Amanda Nelson is an Executive Director of Book Riot. She lives in Richmond, VA.

When I was a classic literature blogger, the man’s picture was part of my masthead. His name strikes dread in the heart of many a high school student. And for reasons I’m not entirely sure of, modern literary critics (both real and self-styled) hold him up as the ideal of Real Literature- after all, his books are so very LONG and HEAVY in both literal and literary ways, unlike books written today *shoves The Goldfinch and The Luminaries and 2666 behind a curtain*.

I love the man’s work- if there’s a more affecting and thought-provoking and gut-wrenching novel than Bleak House out there, I haven’t read it yet- but I do so wish we would stop using him as the catch-all representation of literary perfection when we’re talking about the problems (or whatever) of the modern reading life. We’re all so distracted by Twitter and Facebook and The Internetz– how will we ever read Dickens? What would Dickens think? WWDD? He’s curiously held up as a timeless source of pure “plot-based highs” in pieces that turn around and criticize YA novels as having too-neatly wrapped-up endings. Have you actually READ any Dickens to the end? I mean honestly.

I’m not questioning Dickens’s place in the canon; he obviously belongs there for what he did for the novel’s form and for his bizarre characters that worm their way into your psyche and his intricate plotting (made even more impressive since his books were released as monthly or weekly serials). What I am questioning is his place as the writer we turn to when we want to make other people feel bad about what they’re reading.
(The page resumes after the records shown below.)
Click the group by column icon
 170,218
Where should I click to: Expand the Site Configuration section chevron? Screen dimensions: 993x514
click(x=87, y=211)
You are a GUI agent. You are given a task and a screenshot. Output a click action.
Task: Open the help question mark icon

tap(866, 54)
Dickens is famously one of the first novelist-celebrities, one whose works were all adapted to the stage during his lifetime. He was so famous at home and abroad that when he went on tour to America, the adoration of the crowds made him miserable. Fans peered into his boat cabin windows to get a peek at him while his wife was asleep in their bed. He was, in short, a mega-famous best-seller, recognized, read, and beloved by both the literati (though not all critics- fellow novelist George Meredith called him “the incarnation of cockneydom, a caricaturist who aped the moralist”) and by the general reader. He was his day’s Stephen King, J.K. Rowling, and even Dan Brown, an author whose infamous cliff-hanger chapter endings rival many of Dickens’s similarly cliff-hangered installment endings. 

He was a commercial fiction writer. He published his works in serial form, mostly in literary journals, often changing the tales as he went in response to his audience’s reaction (not, notably, in service to some Higher Art, but in service to what people wanted to read). He wrote sentimental dramas with tidy, often happy and romantic, endings- a bit like our modern soap operas. Much of his fiction was the vehicle through which he preached his message about the poor, sanitation, and child labor, using fiction to make pointed statements about modern social issues? Sort of like Jodi Picoult? It served him well: he died a wealthy man.

So perhaps critics who bemoan the death of the novel (as if it’s a new moan) should pick a new patron saint. One who didn’t write melodramatic stories designed to draw attention to the “common” poor instead of to ivory towers of the social or literary variety. One who didn’t publish his work in titillating ways, designed to drive sales. One who wasn’t just so damn good at what he did. Because what they mean when they say “the novel is dead” is that the Very Serious Intellectual Novel That Not Very Many People Read is dead…but those aren’t the kind of novels Dickens ever really wrote.